Interview on 6/09/00 at 11:00 a.m. with administrative staff from the Risk Management
division of the PHT/JMH revealed that they were still in the process of trying to find the
abuse background screening check for this custodial worker.
(2) Review of the facility’s policy and procedure for Resident Abuse (code
number 420, with last revised date 2/22/00) revealed that the facility failed to develop a
policy and procedure that delineates the facility’s screening process to verify that all hired
employees are screened for a potential history of abuse, neglect or mistreatment, or
disqualifying offenses that would prevent an employee from being hired.
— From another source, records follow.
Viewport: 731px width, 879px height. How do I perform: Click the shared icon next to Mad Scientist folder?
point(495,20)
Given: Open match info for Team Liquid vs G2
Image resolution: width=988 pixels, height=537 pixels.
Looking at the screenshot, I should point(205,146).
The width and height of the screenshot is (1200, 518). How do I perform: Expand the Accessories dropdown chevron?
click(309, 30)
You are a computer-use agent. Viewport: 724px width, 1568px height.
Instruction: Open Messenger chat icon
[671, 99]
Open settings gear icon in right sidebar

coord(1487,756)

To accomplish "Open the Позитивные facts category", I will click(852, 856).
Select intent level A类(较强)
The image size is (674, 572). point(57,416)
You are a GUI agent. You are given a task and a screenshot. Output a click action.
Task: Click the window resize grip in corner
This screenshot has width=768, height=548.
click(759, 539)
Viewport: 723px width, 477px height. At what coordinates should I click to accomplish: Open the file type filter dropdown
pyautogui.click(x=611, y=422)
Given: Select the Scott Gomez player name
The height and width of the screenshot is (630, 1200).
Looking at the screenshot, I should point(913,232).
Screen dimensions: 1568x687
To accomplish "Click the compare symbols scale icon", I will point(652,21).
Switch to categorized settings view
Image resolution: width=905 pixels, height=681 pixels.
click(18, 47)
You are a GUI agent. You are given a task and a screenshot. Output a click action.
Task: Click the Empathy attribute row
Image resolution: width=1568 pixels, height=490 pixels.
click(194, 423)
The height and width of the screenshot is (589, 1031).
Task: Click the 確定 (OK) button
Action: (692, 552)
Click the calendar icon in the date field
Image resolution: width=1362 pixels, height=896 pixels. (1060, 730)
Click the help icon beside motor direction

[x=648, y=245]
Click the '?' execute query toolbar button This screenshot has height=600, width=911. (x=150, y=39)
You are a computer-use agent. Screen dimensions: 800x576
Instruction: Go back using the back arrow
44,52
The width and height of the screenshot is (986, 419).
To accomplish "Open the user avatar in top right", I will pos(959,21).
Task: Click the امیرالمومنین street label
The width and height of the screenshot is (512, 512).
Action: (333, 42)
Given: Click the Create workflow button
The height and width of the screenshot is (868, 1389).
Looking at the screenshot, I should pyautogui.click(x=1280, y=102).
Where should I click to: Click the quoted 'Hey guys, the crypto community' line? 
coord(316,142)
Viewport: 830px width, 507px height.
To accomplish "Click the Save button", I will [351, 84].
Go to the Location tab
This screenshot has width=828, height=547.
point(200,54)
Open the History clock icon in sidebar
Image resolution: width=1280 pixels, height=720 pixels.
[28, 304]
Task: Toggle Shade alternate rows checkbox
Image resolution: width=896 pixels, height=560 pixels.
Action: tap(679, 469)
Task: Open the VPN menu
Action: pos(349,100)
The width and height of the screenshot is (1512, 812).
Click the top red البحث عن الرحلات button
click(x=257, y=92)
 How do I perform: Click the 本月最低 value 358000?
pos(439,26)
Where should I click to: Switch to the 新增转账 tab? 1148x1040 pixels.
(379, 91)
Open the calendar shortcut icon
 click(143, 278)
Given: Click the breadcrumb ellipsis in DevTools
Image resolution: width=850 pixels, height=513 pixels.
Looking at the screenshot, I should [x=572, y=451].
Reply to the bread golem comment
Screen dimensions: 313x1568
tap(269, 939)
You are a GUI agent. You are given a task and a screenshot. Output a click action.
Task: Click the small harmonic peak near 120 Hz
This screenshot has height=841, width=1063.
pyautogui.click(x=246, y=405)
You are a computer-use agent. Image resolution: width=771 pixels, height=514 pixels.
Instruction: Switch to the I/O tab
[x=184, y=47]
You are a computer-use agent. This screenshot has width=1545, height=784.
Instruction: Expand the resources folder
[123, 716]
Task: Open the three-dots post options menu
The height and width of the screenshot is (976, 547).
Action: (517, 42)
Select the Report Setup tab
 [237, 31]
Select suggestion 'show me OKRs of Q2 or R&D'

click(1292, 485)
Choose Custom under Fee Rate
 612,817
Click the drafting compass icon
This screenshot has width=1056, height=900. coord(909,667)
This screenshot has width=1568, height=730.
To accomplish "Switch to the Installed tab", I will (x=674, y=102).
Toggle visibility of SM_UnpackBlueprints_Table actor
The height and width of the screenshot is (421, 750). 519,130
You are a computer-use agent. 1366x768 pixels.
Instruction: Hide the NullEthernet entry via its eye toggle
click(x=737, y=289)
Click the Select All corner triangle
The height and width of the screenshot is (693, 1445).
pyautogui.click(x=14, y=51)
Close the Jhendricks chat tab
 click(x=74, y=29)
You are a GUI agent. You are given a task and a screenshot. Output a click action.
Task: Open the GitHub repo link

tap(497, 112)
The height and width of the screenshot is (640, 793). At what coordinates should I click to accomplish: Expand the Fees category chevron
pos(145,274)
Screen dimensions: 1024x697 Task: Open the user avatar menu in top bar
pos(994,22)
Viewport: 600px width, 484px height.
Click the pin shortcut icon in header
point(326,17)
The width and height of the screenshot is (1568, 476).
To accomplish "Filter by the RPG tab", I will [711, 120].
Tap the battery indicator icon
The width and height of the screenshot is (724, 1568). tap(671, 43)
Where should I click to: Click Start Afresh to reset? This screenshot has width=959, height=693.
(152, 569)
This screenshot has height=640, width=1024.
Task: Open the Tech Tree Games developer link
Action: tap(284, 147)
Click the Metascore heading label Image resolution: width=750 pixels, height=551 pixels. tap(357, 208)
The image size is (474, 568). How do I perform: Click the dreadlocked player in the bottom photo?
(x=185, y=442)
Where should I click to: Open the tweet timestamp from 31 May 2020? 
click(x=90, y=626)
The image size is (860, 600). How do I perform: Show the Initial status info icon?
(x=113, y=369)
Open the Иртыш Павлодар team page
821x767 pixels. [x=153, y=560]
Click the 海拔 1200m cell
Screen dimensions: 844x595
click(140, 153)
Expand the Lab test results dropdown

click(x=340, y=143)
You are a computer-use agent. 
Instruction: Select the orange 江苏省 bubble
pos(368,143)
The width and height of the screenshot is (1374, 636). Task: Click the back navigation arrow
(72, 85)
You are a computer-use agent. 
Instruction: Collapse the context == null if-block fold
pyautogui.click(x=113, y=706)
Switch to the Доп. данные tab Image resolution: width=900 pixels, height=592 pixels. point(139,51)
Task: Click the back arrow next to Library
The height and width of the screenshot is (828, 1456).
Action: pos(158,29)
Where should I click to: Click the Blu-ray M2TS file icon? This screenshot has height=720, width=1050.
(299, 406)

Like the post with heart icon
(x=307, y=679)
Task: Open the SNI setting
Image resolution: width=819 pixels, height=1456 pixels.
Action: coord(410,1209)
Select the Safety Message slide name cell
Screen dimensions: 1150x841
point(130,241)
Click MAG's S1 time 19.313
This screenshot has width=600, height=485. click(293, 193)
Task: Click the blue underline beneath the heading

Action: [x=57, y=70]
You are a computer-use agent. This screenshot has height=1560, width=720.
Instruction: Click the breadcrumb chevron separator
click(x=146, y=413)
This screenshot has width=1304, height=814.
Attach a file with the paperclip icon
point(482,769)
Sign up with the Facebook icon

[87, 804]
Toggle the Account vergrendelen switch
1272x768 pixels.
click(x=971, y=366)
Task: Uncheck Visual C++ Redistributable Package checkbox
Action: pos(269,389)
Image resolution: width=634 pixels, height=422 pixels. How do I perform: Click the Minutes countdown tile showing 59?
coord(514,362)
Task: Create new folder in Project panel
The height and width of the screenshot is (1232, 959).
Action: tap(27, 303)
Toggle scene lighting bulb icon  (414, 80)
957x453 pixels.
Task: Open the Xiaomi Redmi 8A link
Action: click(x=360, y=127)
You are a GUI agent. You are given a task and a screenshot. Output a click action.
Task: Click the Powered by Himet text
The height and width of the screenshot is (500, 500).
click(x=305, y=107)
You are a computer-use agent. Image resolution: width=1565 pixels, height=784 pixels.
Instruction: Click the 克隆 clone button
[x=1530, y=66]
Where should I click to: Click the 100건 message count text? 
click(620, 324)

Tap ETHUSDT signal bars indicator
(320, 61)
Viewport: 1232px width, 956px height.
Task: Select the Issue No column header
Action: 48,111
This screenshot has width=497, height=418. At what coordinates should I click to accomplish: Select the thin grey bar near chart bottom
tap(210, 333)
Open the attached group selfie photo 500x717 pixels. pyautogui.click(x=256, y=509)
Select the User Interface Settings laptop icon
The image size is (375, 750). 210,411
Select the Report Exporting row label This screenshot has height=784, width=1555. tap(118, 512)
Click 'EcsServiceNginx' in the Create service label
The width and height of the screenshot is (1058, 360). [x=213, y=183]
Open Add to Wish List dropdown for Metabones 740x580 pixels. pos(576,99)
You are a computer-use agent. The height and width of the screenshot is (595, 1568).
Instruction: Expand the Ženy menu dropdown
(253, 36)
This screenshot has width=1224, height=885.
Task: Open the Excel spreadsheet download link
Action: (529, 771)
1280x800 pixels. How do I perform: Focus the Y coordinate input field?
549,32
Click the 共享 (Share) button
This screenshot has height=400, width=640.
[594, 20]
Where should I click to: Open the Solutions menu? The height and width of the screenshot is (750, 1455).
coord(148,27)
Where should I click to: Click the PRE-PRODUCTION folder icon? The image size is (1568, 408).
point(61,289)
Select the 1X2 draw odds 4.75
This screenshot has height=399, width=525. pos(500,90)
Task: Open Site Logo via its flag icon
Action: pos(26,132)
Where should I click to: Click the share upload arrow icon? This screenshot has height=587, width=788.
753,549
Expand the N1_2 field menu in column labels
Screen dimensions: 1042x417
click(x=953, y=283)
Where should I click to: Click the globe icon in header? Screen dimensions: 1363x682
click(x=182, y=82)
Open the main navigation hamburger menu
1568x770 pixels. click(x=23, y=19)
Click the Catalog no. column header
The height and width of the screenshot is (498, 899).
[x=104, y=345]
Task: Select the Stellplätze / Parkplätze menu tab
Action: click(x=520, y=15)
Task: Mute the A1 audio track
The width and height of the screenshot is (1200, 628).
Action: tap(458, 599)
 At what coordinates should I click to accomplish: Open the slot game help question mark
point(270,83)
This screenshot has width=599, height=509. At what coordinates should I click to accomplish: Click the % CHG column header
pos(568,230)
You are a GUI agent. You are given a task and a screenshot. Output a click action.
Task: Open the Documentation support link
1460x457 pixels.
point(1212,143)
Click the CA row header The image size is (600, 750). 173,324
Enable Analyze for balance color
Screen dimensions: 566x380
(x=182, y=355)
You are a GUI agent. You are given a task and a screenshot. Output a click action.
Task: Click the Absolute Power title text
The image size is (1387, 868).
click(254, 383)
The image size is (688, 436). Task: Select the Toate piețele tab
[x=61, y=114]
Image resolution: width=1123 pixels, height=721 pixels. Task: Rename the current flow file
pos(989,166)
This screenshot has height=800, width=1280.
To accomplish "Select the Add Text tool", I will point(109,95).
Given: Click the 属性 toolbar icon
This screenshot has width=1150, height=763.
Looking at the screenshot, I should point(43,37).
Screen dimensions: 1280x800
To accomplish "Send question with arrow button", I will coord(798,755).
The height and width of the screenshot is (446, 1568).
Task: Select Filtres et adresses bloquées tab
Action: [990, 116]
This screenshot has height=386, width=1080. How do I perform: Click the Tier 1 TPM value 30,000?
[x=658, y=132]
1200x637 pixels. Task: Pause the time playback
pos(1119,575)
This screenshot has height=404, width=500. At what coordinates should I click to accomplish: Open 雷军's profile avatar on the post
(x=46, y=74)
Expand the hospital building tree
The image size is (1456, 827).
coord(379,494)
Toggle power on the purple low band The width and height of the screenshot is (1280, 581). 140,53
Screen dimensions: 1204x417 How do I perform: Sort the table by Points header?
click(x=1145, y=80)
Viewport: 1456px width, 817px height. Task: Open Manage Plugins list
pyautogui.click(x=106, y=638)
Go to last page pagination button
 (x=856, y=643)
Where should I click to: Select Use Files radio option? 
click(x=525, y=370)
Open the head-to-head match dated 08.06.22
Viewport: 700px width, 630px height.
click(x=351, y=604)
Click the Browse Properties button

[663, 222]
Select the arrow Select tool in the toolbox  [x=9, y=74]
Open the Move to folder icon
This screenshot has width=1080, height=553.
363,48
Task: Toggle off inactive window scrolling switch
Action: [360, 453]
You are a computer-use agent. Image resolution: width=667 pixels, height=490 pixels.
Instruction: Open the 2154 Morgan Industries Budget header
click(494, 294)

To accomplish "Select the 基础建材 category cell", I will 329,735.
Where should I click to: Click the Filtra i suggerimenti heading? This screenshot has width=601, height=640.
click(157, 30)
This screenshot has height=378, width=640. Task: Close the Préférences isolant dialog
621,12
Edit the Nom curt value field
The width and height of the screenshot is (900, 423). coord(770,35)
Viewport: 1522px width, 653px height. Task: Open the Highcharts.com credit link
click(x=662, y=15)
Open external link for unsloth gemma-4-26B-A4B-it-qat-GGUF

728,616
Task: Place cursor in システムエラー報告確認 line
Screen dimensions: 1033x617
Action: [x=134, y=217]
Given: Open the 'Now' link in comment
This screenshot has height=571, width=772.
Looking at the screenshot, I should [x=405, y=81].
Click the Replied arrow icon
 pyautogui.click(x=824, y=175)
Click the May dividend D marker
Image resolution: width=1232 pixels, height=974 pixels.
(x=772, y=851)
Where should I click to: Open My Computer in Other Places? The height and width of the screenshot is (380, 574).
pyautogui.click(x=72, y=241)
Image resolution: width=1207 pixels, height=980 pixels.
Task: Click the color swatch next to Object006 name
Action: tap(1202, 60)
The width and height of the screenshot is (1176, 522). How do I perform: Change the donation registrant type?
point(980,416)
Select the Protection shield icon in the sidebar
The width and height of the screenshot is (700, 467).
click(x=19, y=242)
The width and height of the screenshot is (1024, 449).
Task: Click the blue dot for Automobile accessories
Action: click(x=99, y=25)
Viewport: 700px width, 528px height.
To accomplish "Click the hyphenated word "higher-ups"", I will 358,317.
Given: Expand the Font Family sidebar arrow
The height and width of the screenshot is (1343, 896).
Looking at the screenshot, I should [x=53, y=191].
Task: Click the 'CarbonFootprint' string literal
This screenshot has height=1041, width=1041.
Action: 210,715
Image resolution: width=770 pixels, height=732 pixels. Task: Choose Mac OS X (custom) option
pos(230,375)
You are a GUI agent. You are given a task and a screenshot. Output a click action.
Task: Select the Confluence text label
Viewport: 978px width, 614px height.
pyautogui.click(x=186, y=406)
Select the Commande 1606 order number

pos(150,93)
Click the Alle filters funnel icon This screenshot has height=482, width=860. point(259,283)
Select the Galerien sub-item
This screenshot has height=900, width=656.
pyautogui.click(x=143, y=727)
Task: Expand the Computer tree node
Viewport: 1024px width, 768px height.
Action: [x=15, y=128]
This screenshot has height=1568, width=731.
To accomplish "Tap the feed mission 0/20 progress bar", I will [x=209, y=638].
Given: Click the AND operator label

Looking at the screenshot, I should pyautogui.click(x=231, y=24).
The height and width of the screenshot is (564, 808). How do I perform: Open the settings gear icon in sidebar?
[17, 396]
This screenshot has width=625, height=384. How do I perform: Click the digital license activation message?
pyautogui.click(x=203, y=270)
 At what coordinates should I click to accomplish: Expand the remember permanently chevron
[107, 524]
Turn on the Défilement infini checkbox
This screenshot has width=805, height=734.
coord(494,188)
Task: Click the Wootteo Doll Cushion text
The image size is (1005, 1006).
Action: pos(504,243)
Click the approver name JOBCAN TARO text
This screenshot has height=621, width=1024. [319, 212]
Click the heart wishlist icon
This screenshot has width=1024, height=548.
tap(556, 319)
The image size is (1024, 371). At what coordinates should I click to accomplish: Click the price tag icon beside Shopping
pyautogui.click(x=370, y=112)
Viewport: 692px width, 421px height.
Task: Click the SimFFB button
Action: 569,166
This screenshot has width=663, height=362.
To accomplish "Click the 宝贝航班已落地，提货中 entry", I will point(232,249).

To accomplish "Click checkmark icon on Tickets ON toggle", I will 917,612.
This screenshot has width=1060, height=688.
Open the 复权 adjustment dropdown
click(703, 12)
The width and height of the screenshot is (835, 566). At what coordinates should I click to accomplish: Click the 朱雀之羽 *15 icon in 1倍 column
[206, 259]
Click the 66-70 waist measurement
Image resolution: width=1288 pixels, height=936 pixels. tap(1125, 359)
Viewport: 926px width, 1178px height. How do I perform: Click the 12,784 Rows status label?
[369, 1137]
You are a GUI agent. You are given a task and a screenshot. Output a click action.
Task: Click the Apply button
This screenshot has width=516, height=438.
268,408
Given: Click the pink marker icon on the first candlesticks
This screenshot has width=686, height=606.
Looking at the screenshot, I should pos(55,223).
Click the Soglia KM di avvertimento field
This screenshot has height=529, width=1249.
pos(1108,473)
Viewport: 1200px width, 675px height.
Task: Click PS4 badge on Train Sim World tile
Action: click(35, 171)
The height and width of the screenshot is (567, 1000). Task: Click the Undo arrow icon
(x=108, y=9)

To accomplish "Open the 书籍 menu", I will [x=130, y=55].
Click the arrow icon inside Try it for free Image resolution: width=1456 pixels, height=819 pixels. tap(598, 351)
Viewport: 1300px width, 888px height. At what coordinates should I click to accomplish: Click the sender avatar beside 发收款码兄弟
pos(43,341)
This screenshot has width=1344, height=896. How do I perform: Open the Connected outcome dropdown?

(3) Interview with ADPCS on 6/07/00 2:30 p.m. regarding written
evidence on how an investigation was conducted for a substantiated allegation of abuse
revealed that only one case had occurred of possible sexual assault and that she would
provide the documentation surrounding the incident. Review by the surveyors on 6/06/00 at
4:45 p.m. of the offered documentation regarding the possible sexual assault incident
revealed the following materials: documentation by the witness who identified the custodial
worker as the employee responsible for the witnessed fondling of sampled resident #22 and a
statement written by the Environmental Supervisor on 4/19/00 of the interview conducted by
the Acting Administrator with the custodial worker on 4/17/00 where the custodial worker
admitted to “putting his hands on her (resident #22) butt and her breast.” Review of the
documented interview of the custodial worker reveals that he stated “he got caught re-handed,
but that it was not the first time that it had happened.”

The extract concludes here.